Some of you might be old enough to remember this... Back in 1983, the Children's Television Workshop and China Central Television teamed up to produce Big Bird in China, a primetime special that aired on NBC.
I'm not making this up! In the special, Big Bird, Barkley and Little Xiao Fu traveled through China to find Feng Huang, the Phoenix bird. Along the way, they walk along the Great Wall, learn the "little duckling dance" and pick up a few Chinese words. And Oscar the Grouch digs a hole to China.
Twenty-seven years later, it looks like Big Bird is going back to China in the new series Sesame Street's Big Bird Looks at the World, a co-production between Sesame Workshop and Shanghai Toonmax for Chinese television: Big Bird to Get Makeover in Mandarin.

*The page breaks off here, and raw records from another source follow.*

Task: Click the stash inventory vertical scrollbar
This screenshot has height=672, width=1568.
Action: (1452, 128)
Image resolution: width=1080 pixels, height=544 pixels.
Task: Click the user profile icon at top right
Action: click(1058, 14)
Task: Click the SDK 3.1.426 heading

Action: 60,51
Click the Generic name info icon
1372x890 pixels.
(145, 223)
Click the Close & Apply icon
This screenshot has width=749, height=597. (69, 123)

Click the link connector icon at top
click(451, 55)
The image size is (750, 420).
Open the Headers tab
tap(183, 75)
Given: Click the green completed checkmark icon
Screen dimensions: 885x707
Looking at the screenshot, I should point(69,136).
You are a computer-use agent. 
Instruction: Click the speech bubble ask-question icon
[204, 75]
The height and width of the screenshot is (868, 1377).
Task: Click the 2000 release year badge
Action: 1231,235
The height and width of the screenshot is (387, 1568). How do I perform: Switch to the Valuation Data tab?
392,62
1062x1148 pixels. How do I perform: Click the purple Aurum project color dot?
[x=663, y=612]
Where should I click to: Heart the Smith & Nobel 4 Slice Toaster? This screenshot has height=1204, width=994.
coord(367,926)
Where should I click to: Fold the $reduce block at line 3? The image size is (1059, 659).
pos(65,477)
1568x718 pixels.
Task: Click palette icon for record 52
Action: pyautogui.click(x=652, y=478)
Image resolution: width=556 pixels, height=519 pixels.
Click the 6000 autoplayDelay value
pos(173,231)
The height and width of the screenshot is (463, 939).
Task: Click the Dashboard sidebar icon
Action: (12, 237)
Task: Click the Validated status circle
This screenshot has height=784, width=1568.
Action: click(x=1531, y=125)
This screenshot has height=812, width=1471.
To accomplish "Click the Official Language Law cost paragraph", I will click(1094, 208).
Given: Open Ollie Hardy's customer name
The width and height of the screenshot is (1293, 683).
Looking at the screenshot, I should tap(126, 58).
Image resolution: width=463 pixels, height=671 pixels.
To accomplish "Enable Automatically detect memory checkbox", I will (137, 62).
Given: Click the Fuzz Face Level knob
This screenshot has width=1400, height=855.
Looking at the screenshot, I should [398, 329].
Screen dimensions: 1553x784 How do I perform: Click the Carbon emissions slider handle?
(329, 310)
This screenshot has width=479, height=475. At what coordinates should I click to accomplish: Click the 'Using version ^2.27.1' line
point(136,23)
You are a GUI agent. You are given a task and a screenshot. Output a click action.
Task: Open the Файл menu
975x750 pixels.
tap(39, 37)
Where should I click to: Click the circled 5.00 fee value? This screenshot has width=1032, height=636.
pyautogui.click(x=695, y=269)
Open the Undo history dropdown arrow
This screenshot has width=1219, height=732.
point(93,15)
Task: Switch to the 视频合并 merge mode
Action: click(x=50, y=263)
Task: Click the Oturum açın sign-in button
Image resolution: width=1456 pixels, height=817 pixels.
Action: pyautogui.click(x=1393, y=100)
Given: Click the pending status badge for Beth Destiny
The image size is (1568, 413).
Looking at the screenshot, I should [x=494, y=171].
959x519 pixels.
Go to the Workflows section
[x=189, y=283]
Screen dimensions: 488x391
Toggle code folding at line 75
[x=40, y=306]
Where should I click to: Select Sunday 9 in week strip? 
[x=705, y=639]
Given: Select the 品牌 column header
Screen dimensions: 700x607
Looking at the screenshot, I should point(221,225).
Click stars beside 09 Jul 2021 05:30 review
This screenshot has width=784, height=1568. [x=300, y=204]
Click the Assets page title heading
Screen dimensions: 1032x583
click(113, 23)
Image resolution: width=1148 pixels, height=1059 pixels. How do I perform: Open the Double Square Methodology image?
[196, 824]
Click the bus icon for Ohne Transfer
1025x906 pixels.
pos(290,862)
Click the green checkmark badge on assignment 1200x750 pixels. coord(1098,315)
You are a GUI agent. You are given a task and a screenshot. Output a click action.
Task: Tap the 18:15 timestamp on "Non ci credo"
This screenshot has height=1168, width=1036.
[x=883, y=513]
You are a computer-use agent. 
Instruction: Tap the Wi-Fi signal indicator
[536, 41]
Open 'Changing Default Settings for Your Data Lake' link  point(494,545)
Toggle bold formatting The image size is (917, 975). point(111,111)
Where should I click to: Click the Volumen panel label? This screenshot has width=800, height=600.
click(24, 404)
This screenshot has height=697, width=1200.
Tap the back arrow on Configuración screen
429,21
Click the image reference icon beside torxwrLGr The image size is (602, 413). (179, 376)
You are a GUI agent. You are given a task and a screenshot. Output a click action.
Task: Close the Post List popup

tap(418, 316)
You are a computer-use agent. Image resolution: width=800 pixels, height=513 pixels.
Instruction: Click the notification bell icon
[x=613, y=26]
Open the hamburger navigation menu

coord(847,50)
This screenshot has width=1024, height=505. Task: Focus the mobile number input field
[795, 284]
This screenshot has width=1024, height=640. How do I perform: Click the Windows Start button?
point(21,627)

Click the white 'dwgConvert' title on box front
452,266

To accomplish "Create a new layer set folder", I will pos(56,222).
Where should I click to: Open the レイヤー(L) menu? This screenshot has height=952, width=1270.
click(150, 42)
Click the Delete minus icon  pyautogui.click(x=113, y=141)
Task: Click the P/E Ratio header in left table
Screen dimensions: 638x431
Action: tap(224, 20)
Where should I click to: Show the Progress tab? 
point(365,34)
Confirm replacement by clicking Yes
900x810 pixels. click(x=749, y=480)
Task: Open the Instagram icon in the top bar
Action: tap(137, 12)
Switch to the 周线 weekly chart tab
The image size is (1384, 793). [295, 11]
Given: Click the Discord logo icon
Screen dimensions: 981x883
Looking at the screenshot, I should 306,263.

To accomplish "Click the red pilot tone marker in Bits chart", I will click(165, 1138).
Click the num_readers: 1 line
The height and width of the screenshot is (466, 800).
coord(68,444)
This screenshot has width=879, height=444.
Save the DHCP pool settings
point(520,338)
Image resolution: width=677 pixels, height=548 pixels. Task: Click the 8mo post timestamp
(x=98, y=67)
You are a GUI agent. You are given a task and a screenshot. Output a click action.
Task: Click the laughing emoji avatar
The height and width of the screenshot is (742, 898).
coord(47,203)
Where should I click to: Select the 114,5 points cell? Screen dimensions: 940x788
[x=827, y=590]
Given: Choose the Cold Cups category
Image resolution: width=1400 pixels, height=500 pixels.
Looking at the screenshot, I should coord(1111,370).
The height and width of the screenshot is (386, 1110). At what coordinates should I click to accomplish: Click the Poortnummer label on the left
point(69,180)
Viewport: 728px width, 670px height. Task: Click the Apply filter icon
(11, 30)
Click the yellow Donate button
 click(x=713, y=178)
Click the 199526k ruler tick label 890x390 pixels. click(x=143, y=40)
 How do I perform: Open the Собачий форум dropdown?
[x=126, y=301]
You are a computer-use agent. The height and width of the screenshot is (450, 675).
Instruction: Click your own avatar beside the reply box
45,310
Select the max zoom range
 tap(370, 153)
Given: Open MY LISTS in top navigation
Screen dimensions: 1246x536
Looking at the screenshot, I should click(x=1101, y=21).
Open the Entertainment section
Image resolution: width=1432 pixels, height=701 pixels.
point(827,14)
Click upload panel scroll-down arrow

The nonprofit educational organization that created Sesame Street announced this week that it’s turning creative control in China over to Shanghai Media Group’s Toonmax Media Co. in hopes that more localized content will make Big Bird more popular among Chinese children.Sesame Street has been broadcast in over 140 countries and regions of the world, and a short-lived localized version even aired in China over ten years ago. But handing over full creative control to Toonmax is apparently a big departure for Sesame Workshop.
The organization says it is partnering with Toonmax and pharmaceutical giant MSD to produce 52 eleven-minute episodes of the famous muppet show in Mandarin. It will include a new character named Lily, a 4-year-old tiger from China who loves martial arts, and starts next week (Dec. 22).
The next step in this partnership, hopefully, will be a Mandarin language-learning program produced for young viewers here in the United States.